Toronado sales consistently trailed those of its corporate cousins, with the Eldorado leading each year and the Riviera in the middle. The Toronado also trailed the others in not officially offering a convertible, after the introduction of a Riviera convertible in 1982 and an Eldorado convertible in 1984. Oldsmobile offered special trim packages, such as the Toronado XSC of 1980-81 and the Toronado Caliente of 1984-85, but the only Toronado convertibles were aftermarket conversions by American Sunroof Company.
The market turned against the further downsized 1986-92 E-Bodies and then away from the entire personal luxury car segment during the 1990s, however, so the Toronado disappeared after 1992, followed by the Riviera after 1999 and the Eldorado after 2002.
In my early teens I was no stranger to the characteristics of this class of cars, because I already had several years of what I consider the Maximum E-Body Experience: regular passenger time in a 1976 Cadillac Eldorado convertible. A friend’s father had picked up this massive 10 mpg land yacht for peanuts in 1981 or 1982 because the first owner had traded it in for a downsized Cadillac, and the dealer found it difficult to sell at a time when the public had turned against “gas-guzzlers.” Figuring that the total cost of ownership would be no worse than that of a more fuel-efficient new car because of the low price and minimal further depreciation, he made it his daily driver. I rode in that Eldorado’s back seat regularly in junior high and high school. The car was a revelation to me, accustomed to riding in a 1972 Nova or a 1976 Cutlass Supreme: space to stretch out, soft leather (probably the first leather seats I’d ever sit on, in a car or a house), and total silence at all times except when the top was down.

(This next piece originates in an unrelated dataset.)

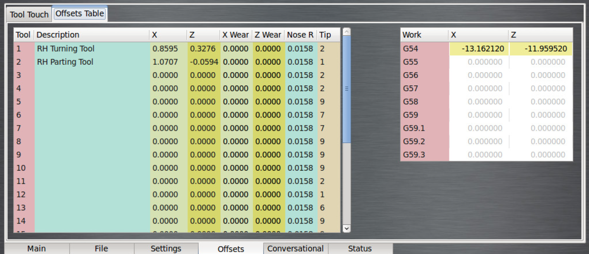Click the tool table scrollbar thumb

click(x=347, y=88)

The downsized Toronado ended up becoming part of my personal automotive history as well. Around 1979-80, there was a considerable amount of family dinner table conversation about the Toronado, I believe because my mother wanted one to replace her 1972 Nova that was falling apart. A decade of driving two Cutlass Supremes had turned my father into an “Oldsmobile man,” somewhat like the father in A Christmas Story, so lobbying for a Toronado would have been a good way to get the most luxurious car that she could. Instead they purchased a 1980 Omega, however, and it had every infamous X-Car problem and more, resulting in it becoming the last domestic car that they ever bought. Thus, their buying a X-Car instead of an E-Body ended up contributing in a small way to the eventual demise of GM, as that bad experience cost GM a previously loyal customer who then bought only Japanese cars for the next 20 years. It could have been different if my parents had bought a Toronado instead of that Omega.

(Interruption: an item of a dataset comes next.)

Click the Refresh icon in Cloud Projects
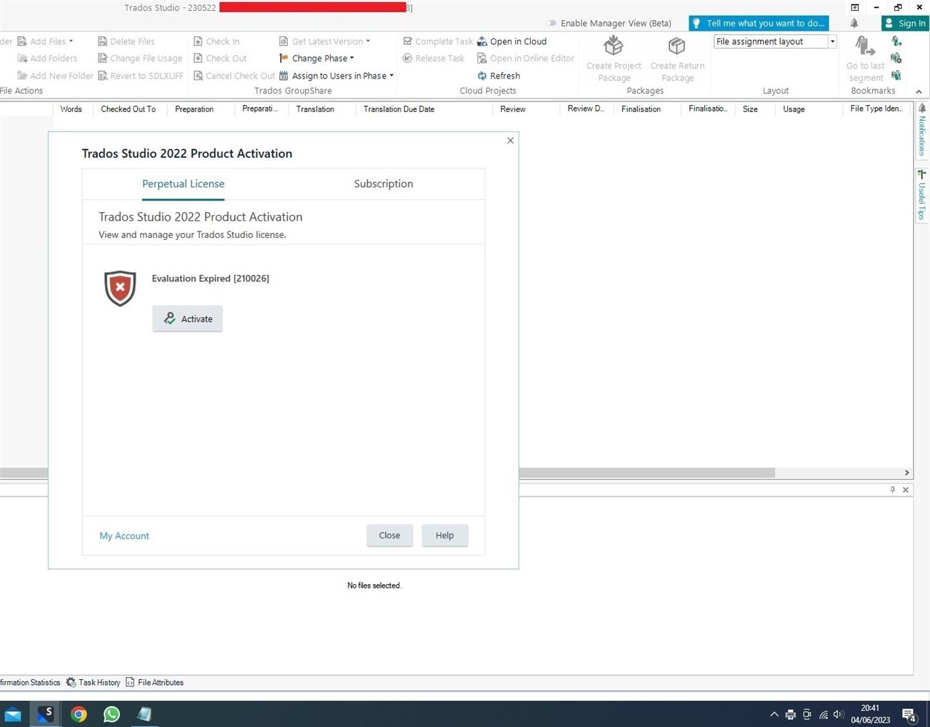930x727 pixels. click(x=483, y=75)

Several years later, after a couple of years of riding in the 1976 Eldorado, I got to experience being a regular passenger in a 1979-85 Toronado. It was in a weekly carpool ride to and from a Saturday morning class for “gifted” children–essentially a way for parents to waste their money and their kids’ time by having them sit in a classroom for an extra half day each week–and the ride was pleasant, every bit as much as that of the Eldorado. The owner was a rather tall African-American woman, who along with her very big and tall son had plenty of room in the flat-floored front. Even with the front seats moved way back for them, there was more than enough room for me and the other passenger, a very cute and friendly girl who made me not mind that the huge C-pillars made it impossible to see out. The Toronado was quiet, smooth riding on Washington, DC’s potholed streets, and thoroughly comfortable, not feeling like a lesser car from being either downsized or from a lower division than Cadillac.

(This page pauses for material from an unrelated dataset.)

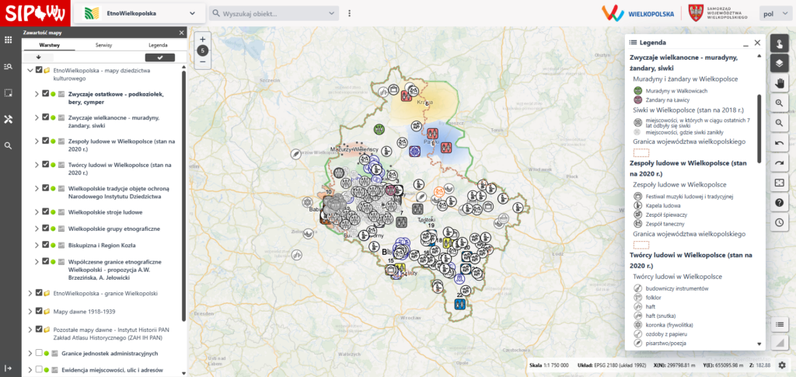
Task: Uncheck Wielkopolskie stroje ludowe layer
Action: 46,211
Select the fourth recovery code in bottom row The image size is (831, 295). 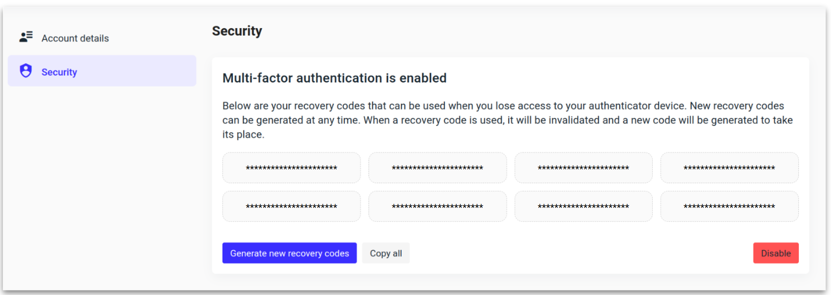(729, 206)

The Toronado disappeared over 20 years ago, and 30 years after the last of over 300,000 1979-85 Toronados rolled off the assembly line, few are still seen on the streets. This particular car is the first of its kind that the author has seen in at least a decade. Not many remember this Toronado, but it and the contemporary Riviera and Eldorado were successful and popular during their time and were bright spots for GM during a difficult period. Fortunately, at least one well-preserved 1979-85 Toronado remains on the streets of Washington, DC as a reminder of what these cars once were.